At $105 per card, profitability in NZ was up $17, or 19.3%, over five years.

Reserve Bank data shows credit card advances outstanding stood at $7.257 billion as of September, having risen 6.1% year-on-year. The weighted average interest rate on personal interest bearing advances was 17.9%, and the weighted average interest rate effective on all personal advances 11%. In 2017 total credit card billings in NZ reached $43.368 billion.

Meanwhile, mortgage brokers point out borrowing capacity for home buyers has reduced by about 20% over the past two to three years, in part because banks are now factoring in credit card limits to their mortgage lending decisions. This is against a backdrop of household debt as a percentage of disposable income reaching 166.3% in June, a fresh record high, according to Reserve Bank data.
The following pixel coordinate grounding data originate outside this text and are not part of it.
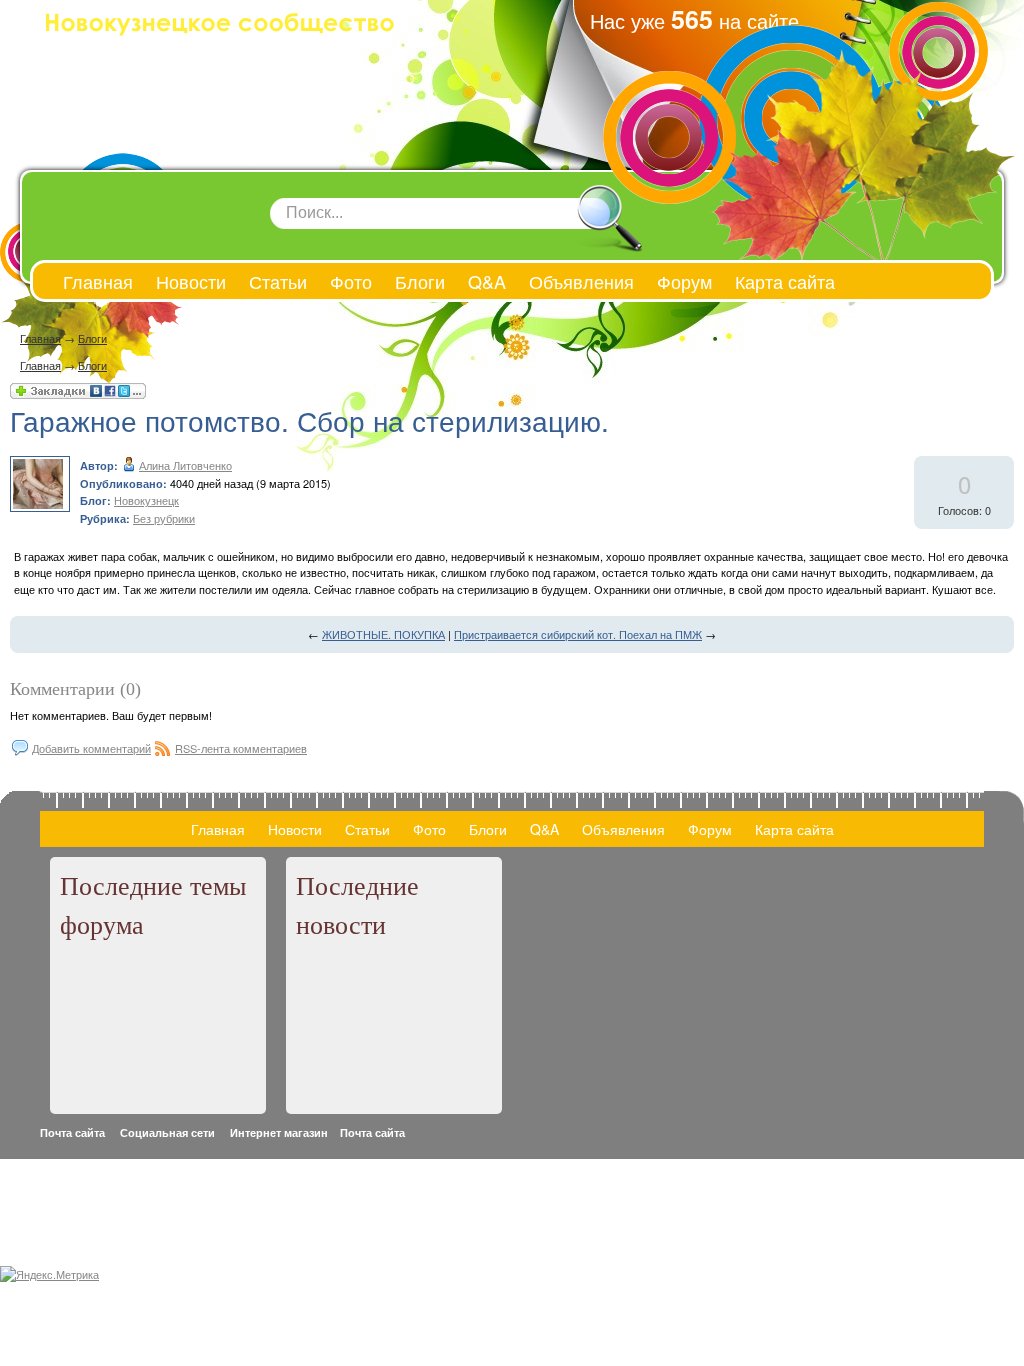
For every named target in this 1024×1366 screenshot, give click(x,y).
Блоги (92, 338)
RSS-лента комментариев (241, 748)
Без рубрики (164, 518)
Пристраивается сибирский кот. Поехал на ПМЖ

Then there’s fees and the effective cost of credit. recently calculated the the effective interest rate is 26.2% on Gem Finance personal loans when fees are added, well above the advertised 12.99% interest rate. However in the Government’s recent review of credit regulation Cabinet rubberstamped MBIE’s decision to not require lenders to disclose the full cost of debt in one percentage figure, by combining both the interest rate and fees charged to borrowers.

Not willing or able

In 2015 when Australian authorities, led by the Reserve Bank of Australia, were moving against high credit card interest rates, sought to engage NZ authorities on the issue given credit card interest rates were at similar levels here.

The Commerce Commission told us; “There are no restrictions on interest rates so constraint is provided by the competitive market. It’s not an issue we would investigate unless evidence emerged of collusion between banks to set rates at a certain level.”  
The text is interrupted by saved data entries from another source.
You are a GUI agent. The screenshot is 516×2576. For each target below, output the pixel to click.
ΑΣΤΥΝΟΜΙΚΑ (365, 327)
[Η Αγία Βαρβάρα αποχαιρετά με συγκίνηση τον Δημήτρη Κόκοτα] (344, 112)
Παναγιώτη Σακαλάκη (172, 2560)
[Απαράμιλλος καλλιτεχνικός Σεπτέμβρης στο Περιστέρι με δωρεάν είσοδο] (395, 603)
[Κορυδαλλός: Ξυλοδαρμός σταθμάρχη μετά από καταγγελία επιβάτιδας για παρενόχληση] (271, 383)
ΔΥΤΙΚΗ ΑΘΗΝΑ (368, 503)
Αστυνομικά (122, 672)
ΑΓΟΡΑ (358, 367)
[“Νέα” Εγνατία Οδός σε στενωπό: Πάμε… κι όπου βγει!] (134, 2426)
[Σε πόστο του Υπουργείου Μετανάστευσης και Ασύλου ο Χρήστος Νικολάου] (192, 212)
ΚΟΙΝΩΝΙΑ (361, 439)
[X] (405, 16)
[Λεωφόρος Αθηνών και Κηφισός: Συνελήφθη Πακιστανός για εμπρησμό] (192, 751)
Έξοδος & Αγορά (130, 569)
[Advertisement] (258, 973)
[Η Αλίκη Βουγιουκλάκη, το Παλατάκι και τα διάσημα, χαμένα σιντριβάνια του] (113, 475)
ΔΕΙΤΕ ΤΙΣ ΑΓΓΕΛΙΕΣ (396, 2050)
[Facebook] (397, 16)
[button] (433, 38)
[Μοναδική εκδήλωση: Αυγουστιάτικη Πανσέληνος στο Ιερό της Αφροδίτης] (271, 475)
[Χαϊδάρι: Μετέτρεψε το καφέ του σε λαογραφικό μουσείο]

The Reserve Bank told us; “The Reserve Bank of New Zealand regulates banks, insurers, and non-bank deposit takers (NBDTs) at a systemic level – i.e. to make sure the financial system remains sound. We don’t regulate from an individual customer protection perspective and don’t have comment to offer about pricing of products and services offered by banks, insurers and NBDTs.”

And then-Commerce and Consumer Affairs Minister Paul Goldsmith told us; “We watch what goes on in Australia with interest, but ultimately, what are the levers that you pull? My sense at the moment is there’s no strong call for any significant intervention in this area. Ultimately it’s for the banks themselves to explain the interest rates they charge, and they’ll be under competition pressure if a gap emerges over an extended period of time between the OCR and the credit card rate.”

So neither the consumer watchdog, bank regulator nor Minister were willing or able to step in.

And what about Visa & Mastercard & the social licence concept?

Then there are Visa and Mastercard, who earn fees from the banks that issue their credit cards, and by processing payments. The bank credit card issuers, of course, lend the money and charge the interest rates. Reserve Bank Governor Adrian Orr spoke this week of banks needing to go above and beyond their minimum regulatory requirements and having a social licence to do the right thing by customers.

Well, what about Visa and Mastercard’s social licences? These two multi-nationals were pioneers of the tax minimisation the likes of Apple, Google and Facebook are now criticised for. Visa and Mastercard’s NZ revenue is routed through their Singapore parent companies who have sweetheart tax deals in that country.

So if our government and regulators are serious about making banks protect or enhance customer interests and outcomes and big corporates live up to social licence obligations, they could start by taking a good look at the credit card market.